## Prompt
The material below holds pictures; leave them out and reproduce exactly the lines from the one with "You are a computer-use agent." through the one with "The height and width of the screenshot is (708, 2576).", inclusive.

## Extracted material

# # # #

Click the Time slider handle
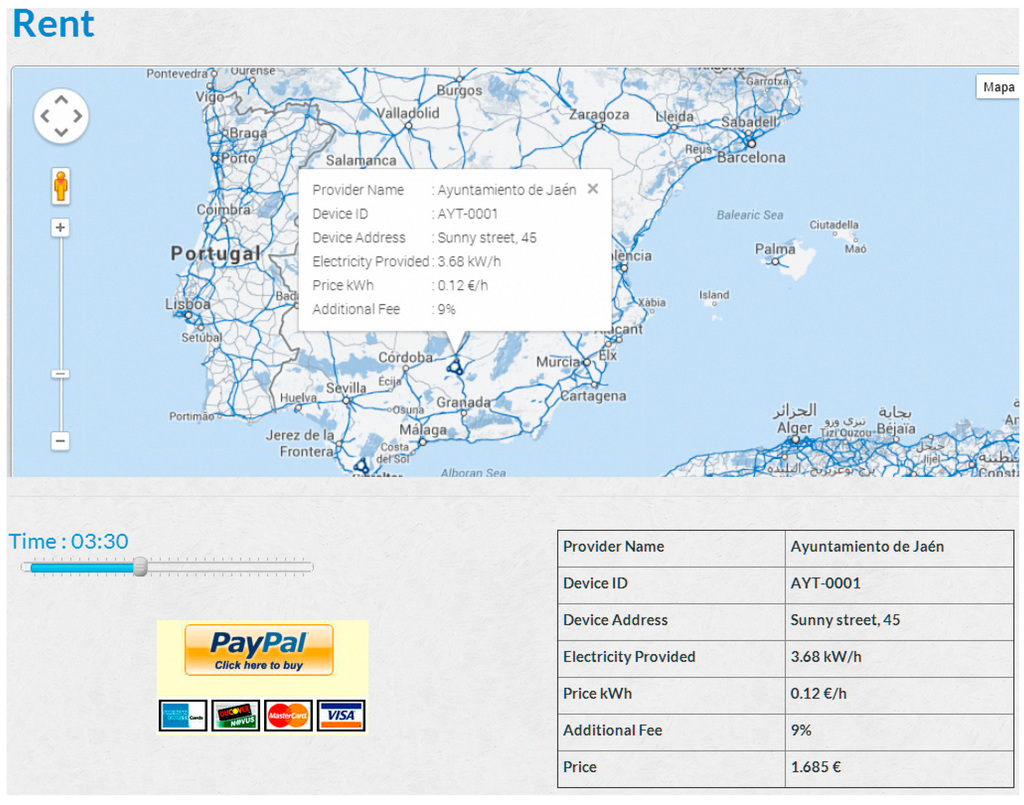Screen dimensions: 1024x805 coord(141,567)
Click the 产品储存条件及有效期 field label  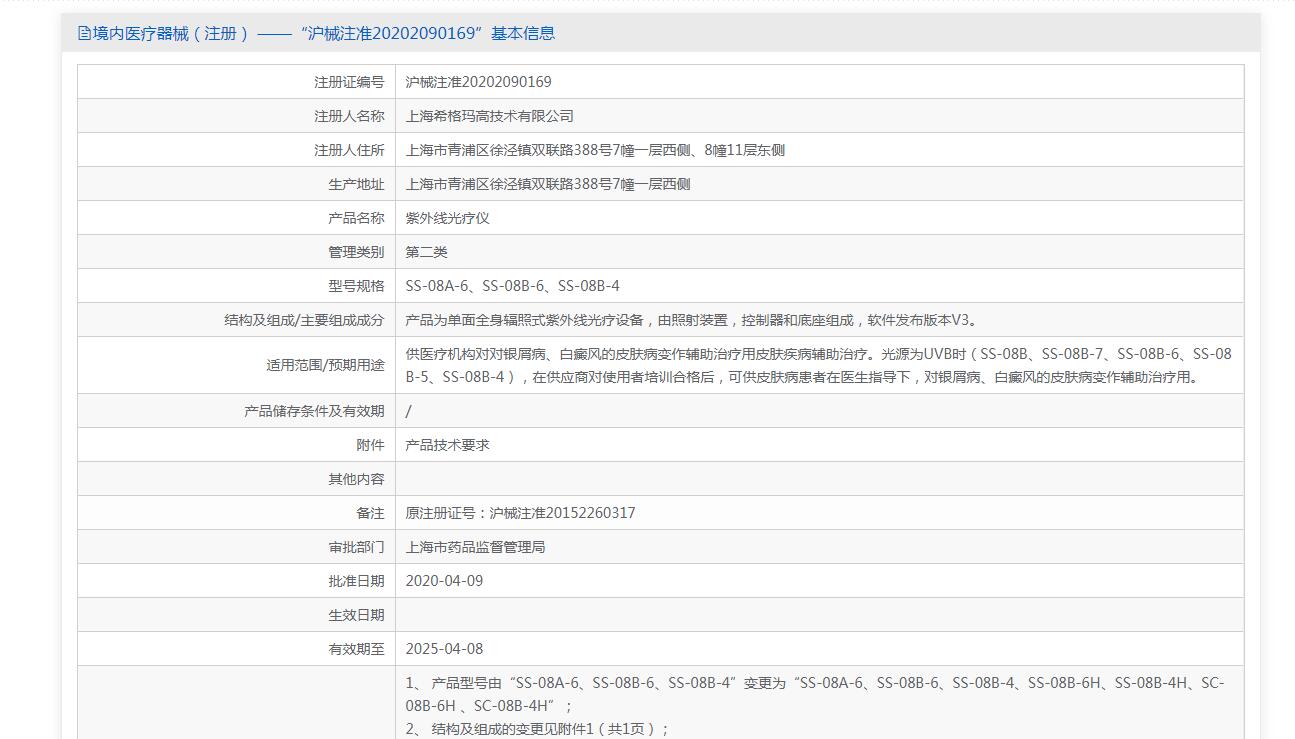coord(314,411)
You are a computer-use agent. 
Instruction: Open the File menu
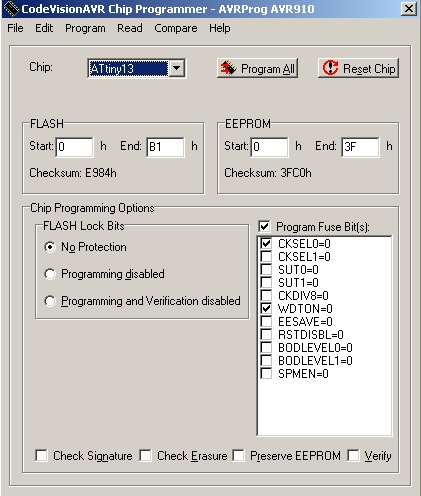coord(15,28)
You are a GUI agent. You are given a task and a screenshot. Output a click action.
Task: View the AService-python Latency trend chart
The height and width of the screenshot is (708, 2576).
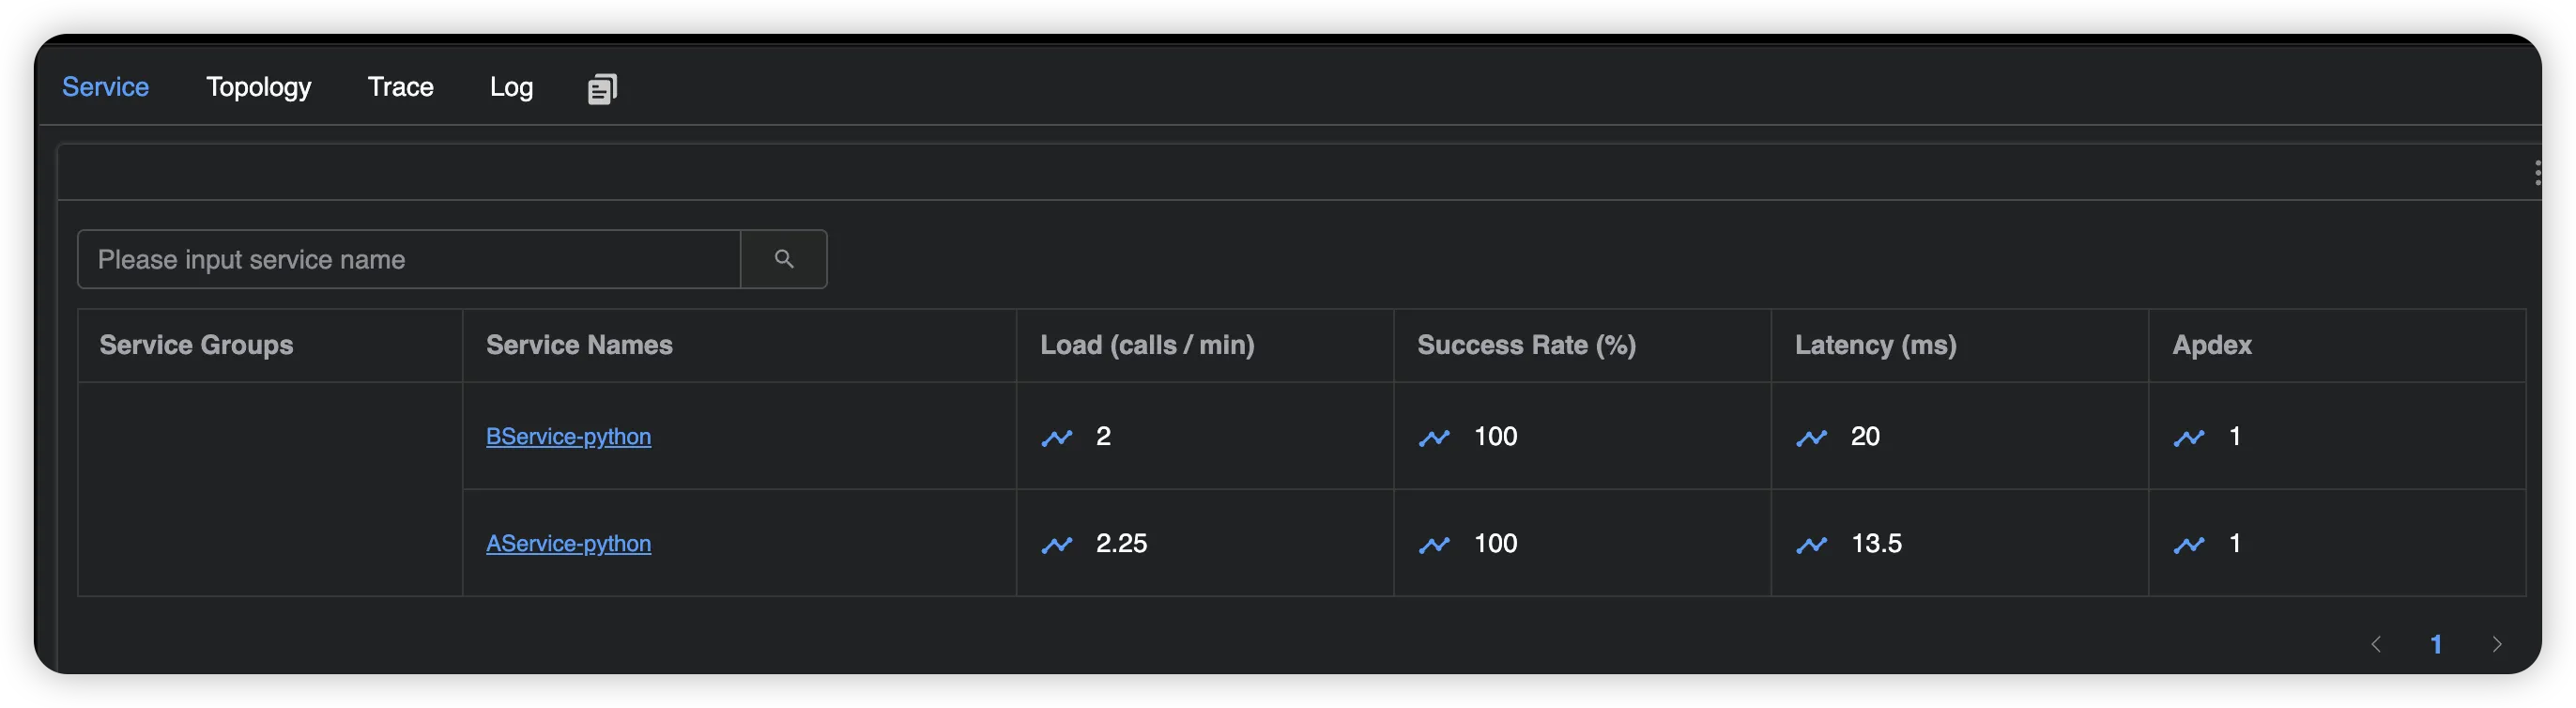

# # # #

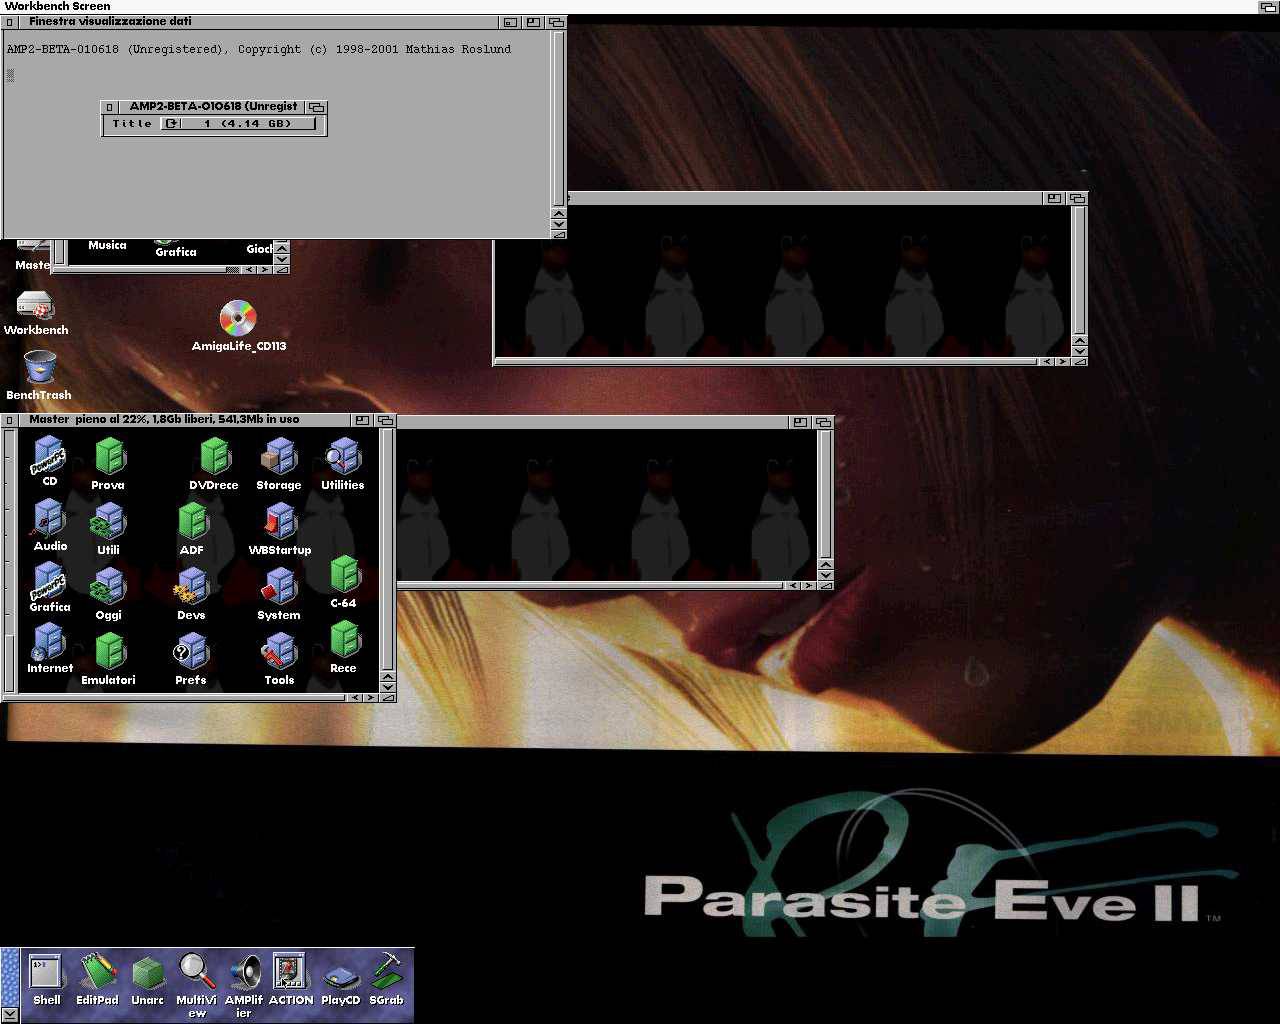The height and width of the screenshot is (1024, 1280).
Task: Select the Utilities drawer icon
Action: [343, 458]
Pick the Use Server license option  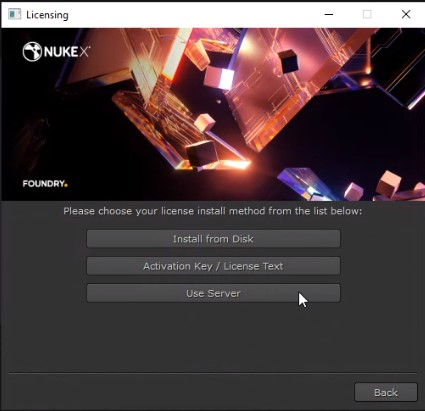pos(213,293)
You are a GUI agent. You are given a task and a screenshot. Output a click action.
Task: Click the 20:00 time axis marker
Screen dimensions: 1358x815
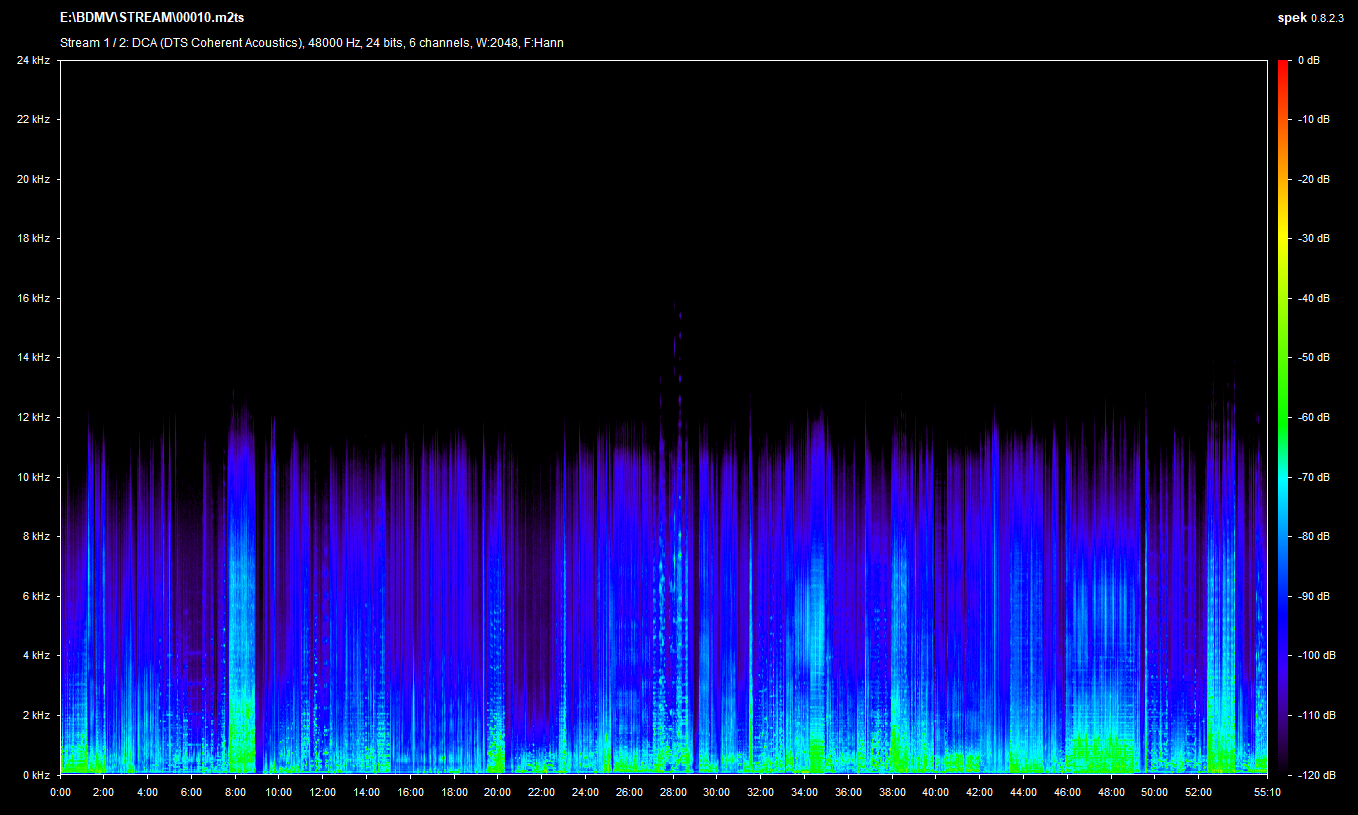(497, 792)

# # # #

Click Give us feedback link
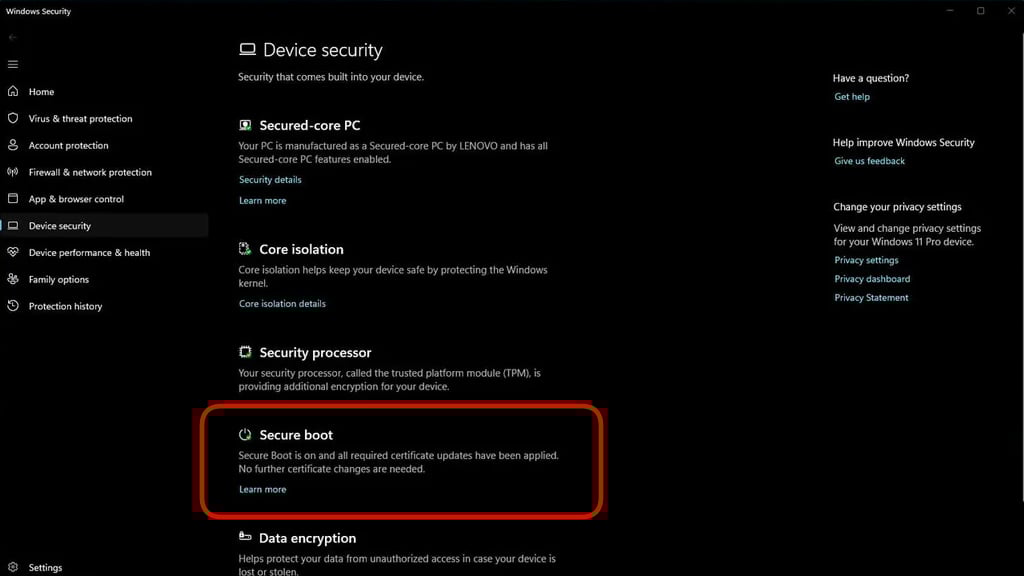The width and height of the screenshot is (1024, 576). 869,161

# # # #

## Answer to this task
You are a computer-use agent. 
Instruction: Open the File menu
coord(15,28)
You are a GUI agent. You are given a task and a screenshot. Output a click action.
Task: View the AService-python Latency trend chart
The height and width of the screenshot is (708, 2576).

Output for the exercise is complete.